● PROBLEM: Retype the items below verbatim, from the very first line down to and including the line containing "center [292, 404].".

==============================

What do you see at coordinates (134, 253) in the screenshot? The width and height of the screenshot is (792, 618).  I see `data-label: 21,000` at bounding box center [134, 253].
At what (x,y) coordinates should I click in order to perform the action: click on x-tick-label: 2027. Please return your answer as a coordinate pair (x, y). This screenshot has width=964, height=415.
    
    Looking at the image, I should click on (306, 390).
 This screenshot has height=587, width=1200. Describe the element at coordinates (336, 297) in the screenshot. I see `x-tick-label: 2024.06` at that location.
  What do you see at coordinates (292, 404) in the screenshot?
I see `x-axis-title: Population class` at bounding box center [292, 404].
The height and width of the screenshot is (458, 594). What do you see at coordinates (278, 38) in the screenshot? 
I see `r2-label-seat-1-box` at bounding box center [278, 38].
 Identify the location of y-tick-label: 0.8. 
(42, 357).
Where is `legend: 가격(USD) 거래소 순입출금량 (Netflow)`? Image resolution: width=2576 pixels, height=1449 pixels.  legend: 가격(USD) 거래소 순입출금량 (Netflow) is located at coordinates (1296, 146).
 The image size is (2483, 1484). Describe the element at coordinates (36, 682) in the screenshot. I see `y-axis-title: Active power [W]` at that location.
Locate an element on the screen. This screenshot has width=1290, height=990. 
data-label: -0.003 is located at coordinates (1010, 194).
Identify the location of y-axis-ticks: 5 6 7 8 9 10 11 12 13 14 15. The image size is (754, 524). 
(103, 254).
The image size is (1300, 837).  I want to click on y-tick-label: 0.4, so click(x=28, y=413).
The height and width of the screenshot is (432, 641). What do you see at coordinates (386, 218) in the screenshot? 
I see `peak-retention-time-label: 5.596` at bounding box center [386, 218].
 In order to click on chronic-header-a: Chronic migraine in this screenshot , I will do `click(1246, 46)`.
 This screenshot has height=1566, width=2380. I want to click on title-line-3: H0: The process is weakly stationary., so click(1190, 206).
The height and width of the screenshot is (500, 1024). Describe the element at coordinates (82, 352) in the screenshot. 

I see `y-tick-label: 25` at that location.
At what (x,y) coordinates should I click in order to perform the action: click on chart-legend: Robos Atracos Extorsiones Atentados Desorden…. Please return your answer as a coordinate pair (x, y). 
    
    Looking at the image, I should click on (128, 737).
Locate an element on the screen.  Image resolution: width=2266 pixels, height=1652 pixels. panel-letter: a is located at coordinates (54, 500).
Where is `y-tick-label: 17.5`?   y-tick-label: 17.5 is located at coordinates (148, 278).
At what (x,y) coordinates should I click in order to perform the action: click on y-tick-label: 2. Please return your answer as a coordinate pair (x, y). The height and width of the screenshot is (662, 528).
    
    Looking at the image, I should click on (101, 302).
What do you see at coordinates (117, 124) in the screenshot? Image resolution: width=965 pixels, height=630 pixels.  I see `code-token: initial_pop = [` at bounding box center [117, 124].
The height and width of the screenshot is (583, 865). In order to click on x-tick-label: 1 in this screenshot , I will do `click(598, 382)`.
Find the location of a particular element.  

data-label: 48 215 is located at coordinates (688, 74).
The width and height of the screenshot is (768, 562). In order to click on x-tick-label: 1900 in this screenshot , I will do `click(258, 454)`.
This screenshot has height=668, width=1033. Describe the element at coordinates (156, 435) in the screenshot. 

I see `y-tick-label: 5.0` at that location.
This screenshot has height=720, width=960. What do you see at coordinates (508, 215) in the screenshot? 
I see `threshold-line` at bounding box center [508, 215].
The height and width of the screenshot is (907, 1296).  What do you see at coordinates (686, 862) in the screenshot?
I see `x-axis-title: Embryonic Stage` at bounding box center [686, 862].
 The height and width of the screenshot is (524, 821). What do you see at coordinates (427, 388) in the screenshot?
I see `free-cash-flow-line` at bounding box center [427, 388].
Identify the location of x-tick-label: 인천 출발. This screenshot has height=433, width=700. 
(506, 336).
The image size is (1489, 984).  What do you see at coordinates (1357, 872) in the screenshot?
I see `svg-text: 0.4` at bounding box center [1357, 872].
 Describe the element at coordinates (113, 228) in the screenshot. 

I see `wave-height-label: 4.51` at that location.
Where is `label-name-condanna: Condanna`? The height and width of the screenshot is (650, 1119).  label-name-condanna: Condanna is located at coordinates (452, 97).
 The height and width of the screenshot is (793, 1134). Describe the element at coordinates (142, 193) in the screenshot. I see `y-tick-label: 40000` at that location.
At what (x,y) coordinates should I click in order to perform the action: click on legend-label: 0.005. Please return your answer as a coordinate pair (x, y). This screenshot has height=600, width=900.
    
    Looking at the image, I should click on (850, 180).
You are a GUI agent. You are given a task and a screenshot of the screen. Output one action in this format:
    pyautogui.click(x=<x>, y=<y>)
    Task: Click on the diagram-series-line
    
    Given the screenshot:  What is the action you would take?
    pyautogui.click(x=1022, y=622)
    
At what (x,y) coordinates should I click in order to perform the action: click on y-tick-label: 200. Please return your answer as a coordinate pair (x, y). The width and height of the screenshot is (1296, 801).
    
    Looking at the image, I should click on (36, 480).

==============================

● EXERCISE SOLUTION:
What do you see at coordinates (134, 253) in the screenshot? The width and height of the screenshot is (792, 618).  I see `data-label: 21,000` at bounding box center [134, 253].
At what (x,y) coordinates should I click in order to perform the action: click on x-tick-label: 2027. Please return your answer as a coordinate pair (x, y). This screenshot has width=964, height=415.
    
    Looking at the image, I should click on (306, 390).
 This screenshot has height=587, width=1200. Describe the element at coordinates (336, 297) in the screenshot. I see `x-tick-label: 2024.06` at that location.
  What do you see at coordinates (292, 404) in the screenshot?
I see `x-axis-title: Population class` at bounding box center [292, 404].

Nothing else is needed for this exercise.